About selective logging
Selective logging is a part of the overall monitoring system in Azure. After you connect your cluster to a Log Analytics workspace and enable selective logging, you can see logs and metrics like HDInsight security logs, Yarn Resource Manager, and system metrics. You can monitor workloads and see how they're affecting cluster stability.
Selective logging allows you to enable or disable all the tables, or enable selected tables, in the Log Analytics workspace. You can adjust the source type for each table.
Note
If Log Analytics is reinstalled in a cluster, you'll have to disable all the tables and log types again. Reinstallation resets all the configuration files to their original state.
Considerations for script actions
- The monitoring system uses the Metadata Server Daemon (a monitoring agent) and Fluentd for collecting logs by using a unified logging layer.
- Selective logging uses a script action to disable or enable tables and their log types. Because selective logging doesn't open any new ports or change any existing security settings, there are no security changes.
- The script action runs in parallel on all specified nodes and changes the configuration files for disabling or enabling tables and their log types.
Prerequisites
- A Log Analytics workspace. You can think of this workspace as a unique Azure Monitor Logs environment with its own data repository, data sources, and solutions. For instructions, see Create a Log Analytics workspace.
- An Azure HDInsight cluster. Currently, you can use the selective logging feature with the following HDInsight cluster types:
- Hadoop
- HBase
- Interactive Query
- Spark
For instructions on how to create an HDInsight cluster, see Get started with Azure HDInsight.
Enable or disable logs by using a script action for multiple tables and log types
Go to Script actions in your cluster and select Submit new to start the process of creating a script action.
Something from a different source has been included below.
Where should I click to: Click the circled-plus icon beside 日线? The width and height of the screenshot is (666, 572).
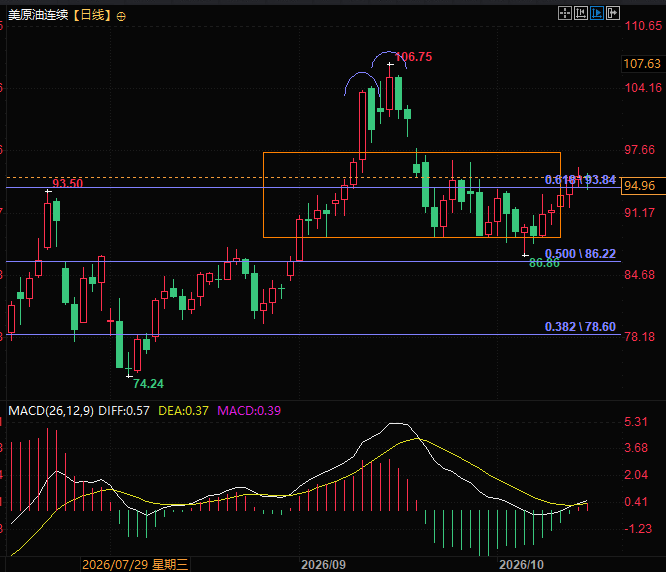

The Submit script action pane appears.
For the script type, select Custom.
Name the script. For example: Disable two tables and two sources.
The Bash script URI must be a link to selectiveLoggingScript.sh.
Select all the node types that apply for the cluster. The options are head node, worker node, and ZooKeeper node.
Define the parameters. For example:
- Spark:
spark HDInsightSparkLogs:SparkExecutorLog --disable
- Interactive Query:
interactivehive HDInsightHadoopAndYarnLogs:NodeManager --enable
- Hadoop:
hadoop HDInsightHiveAndLLAPLogs:HiveServer2Log --disable
- HBase:
hbase HDInsightHBaseLogs:HBaseRegionServerLog --enable
For more information, see the Parameter syntax section.
- Spark:
Select Create.
After a few minutes, a green check mark appears next to your script action history. It means the script has successfully run.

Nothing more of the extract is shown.